START SUPPLIED ENTRIES

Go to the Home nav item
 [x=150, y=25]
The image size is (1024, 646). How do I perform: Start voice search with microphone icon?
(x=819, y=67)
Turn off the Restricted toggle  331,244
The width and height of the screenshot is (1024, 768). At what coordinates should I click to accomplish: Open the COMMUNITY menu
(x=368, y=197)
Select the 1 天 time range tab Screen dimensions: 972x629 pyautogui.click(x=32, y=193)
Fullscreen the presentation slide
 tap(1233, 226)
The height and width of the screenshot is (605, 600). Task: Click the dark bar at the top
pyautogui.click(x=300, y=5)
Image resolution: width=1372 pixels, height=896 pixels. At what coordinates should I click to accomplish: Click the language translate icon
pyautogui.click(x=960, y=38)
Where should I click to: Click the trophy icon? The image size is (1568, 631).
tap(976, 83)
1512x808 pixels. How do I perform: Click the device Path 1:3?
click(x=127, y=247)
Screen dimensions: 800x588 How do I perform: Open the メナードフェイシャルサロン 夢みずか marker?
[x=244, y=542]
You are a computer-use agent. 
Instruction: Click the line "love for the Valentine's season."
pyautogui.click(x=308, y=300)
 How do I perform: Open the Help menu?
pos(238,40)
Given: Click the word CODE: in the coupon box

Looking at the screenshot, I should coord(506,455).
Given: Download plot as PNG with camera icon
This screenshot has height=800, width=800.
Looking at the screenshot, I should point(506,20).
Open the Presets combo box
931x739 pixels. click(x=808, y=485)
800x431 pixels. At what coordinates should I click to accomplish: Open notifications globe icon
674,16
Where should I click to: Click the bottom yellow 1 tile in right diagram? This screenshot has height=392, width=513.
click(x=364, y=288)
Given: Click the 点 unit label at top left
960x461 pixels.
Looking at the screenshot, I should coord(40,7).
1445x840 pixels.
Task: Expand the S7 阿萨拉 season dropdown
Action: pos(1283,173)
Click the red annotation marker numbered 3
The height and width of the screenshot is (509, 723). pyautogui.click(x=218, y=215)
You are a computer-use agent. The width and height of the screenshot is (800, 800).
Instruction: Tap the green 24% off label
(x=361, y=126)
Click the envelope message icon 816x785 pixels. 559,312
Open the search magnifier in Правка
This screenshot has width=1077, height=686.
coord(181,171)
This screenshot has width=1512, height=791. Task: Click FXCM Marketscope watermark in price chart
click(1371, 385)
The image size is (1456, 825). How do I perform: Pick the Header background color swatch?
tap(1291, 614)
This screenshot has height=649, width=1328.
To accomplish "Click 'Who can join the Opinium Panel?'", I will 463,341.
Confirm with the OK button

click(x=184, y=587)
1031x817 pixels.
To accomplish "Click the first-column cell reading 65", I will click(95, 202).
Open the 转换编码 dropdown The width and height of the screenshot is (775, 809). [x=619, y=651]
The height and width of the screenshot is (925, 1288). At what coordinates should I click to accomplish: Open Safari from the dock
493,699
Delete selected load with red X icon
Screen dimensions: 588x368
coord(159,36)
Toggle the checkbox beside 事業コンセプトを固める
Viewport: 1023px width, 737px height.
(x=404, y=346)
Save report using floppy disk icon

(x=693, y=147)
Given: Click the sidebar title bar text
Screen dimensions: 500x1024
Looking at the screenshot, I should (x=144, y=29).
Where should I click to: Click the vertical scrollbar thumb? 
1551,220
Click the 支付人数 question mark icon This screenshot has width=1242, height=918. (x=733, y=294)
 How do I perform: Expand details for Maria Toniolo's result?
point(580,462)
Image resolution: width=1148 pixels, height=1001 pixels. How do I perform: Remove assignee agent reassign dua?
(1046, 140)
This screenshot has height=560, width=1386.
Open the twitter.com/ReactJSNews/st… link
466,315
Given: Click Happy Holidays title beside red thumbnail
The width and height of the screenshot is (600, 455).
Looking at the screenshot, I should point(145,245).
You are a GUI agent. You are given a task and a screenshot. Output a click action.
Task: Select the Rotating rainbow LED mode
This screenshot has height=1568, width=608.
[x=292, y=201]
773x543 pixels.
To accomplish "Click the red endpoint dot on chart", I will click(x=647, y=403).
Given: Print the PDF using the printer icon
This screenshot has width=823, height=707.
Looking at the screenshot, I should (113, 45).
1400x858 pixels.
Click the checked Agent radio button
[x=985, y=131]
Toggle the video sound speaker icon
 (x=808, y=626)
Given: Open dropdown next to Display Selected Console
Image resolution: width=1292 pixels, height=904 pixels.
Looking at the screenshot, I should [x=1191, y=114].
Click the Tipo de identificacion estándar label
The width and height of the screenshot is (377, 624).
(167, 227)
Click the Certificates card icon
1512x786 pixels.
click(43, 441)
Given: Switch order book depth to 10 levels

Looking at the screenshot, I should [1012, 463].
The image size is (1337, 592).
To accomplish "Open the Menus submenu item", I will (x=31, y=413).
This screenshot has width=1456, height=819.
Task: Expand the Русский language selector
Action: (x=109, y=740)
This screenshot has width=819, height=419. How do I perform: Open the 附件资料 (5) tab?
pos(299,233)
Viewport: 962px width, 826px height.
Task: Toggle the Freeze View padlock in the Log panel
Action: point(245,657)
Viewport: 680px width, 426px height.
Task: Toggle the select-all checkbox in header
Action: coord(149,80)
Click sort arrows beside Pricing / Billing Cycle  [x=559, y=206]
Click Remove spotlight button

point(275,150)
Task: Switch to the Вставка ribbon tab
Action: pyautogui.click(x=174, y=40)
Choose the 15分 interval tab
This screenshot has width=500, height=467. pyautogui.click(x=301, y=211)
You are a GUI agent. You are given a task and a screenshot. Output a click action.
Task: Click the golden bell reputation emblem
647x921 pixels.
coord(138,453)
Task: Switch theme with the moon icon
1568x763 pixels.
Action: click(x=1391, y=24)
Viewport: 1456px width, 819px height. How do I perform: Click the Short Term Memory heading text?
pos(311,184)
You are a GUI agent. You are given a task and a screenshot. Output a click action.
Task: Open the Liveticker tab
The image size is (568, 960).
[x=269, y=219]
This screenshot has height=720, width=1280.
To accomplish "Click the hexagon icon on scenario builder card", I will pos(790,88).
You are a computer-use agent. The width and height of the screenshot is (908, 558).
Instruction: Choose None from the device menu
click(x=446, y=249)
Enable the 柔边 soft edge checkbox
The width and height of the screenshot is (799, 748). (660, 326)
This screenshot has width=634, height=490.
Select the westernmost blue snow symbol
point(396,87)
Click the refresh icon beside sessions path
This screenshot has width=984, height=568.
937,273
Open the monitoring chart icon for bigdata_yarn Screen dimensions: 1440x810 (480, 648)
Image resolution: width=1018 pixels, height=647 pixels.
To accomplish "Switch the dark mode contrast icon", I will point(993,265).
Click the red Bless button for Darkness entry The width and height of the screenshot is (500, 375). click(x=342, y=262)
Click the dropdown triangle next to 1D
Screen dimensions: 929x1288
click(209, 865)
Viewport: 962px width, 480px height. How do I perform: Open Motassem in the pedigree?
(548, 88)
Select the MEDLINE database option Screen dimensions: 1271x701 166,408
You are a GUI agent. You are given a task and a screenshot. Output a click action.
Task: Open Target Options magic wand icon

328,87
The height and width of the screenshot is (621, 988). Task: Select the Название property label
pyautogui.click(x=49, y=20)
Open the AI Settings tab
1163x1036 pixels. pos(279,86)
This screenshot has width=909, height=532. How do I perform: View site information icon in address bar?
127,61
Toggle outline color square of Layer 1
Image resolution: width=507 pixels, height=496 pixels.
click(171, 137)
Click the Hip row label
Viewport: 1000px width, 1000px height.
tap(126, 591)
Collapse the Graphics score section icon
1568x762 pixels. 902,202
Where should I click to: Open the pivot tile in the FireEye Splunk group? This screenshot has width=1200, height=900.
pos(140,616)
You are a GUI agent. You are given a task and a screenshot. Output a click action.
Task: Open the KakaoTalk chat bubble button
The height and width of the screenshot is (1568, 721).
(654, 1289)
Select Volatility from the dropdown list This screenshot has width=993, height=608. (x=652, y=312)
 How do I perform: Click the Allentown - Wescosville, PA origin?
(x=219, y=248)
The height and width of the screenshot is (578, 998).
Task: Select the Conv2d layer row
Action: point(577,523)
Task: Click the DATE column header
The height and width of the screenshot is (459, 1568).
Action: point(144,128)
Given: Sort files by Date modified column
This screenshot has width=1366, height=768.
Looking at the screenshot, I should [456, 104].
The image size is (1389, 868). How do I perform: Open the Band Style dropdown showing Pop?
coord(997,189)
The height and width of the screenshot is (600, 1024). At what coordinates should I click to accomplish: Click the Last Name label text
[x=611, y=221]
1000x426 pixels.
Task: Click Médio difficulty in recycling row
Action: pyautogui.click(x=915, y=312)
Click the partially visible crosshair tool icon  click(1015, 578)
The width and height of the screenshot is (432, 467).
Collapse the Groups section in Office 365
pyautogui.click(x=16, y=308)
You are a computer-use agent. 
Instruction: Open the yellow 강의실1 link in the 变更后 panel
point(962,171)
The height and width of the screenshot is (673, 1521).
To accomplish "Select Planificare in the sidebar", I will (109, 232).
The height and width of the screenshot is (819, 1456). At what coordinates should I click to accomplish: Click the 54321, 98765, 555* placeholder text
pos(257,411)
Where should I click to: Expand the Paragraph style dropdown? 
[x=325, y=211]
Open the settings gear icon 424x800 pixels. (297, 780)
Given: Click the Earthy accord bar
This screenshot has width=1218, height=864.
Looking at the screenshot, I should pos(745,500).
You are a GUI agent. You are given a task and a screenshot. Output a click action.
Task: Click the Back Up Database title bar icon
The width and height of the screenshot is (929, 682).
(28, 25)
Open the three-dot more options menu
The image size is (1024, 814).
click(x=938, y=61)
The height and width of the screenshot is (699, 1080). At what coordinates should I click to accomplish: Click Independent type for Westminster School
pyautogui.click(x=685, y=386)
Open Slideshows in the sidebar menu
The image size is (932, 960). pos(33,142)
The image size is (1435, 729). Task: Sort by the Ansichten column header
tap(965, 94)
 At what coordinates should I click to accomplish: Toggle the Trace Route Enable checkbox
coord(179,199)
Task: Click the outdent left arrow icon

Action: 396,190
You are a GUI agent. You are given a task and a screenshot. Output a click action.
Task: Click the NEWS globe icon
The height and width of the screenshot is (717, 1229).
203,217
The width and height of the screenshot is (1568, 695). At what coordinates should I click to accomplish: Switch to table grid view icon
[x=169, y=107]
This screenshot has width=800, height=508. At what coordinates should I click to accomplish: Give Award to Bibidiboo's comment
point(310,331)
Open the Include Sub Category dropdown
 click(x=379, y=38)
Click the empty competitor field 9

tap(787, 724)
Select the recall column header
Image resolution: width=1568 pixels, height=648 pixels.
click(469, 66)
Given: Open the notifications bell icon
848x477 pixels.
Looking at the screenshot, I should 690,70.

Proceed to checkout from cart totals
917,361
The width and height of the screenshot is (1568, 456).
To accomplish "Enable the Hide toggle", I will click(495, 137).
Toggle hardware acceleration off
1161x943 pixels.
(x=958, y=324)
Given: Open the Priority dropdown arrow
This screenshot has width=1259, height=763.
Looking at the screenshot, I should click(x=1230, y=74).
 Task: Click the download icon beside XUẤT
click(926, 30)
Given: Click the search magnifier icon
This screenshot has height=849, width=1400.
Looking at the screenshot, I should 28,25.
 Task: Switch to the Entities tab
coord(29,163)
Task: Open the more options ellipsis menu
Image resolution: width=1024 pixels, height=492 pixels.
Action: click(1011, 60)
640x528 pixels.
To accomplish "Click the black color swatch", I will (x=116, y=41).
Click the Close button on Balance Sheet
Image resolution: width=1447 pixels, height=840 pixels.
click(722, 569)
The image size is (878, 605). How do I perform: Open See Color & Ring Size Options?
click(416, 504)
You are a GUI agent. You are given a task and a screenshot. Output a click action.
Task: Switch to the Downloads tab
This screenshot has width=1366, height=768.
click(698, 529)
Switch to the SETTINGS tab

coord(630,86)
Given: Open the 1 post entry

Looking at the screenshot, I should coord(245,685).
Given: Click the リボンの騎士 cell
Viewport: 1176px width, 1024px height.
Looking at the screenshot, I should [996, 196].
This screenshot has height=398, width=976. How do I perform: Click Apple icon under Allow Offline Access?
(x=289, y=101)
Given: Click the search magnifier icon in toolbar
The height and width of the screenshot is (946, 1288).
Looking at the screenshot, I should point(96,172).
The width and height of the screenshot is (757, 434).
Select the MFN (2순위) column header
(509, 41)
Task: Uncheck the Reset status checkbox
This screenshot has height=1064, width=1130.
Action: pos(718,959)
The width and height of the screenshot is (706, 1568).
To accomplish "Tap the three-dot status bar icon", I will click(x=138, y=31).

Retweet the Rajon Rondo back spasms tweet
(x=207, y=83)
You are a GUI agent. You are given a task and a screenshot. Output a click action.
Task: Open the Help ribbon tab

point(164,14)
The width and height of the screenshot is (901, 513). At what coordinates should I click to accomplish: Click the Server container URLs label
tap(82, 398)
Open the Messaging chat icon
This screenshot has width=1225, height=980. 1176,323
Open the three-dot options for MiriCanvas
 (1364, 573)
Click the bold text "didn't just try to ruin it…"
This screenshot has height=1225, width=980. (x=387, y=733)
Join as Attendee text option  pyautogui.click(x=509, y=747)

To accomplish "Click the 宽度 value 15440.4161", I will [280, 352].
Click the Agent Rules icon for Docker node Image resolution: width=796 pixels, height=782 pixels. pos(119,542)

END SUPPLIED ENTRIES

[WHAT IS BEING ASKED]: Where the listing above reaches the line that contains "Click the 支付人数", start retyping, and finish with the line that contains "Given: Click Happy"; reproduce those lines exactly and no others.

[SOLUTION TO THIS EXERCISE]:
Click the 支付人数 question mark icon This screenshot has width=1242, height=918. (x=733, y=294)
 How do I perform: Expand details for Maria Toniolo's result?
point(580,462)
Image resolution: width=1148 pixels, height=1001 pixels. How do I perform: Remove assignee agent reassign dua?
(1046, 140)
This screenshot has height=560, width=1386.
Open the twitter.com/ReactJSNews/st… link
466,315
Given: Click Happy Holidays title beside red thumbnail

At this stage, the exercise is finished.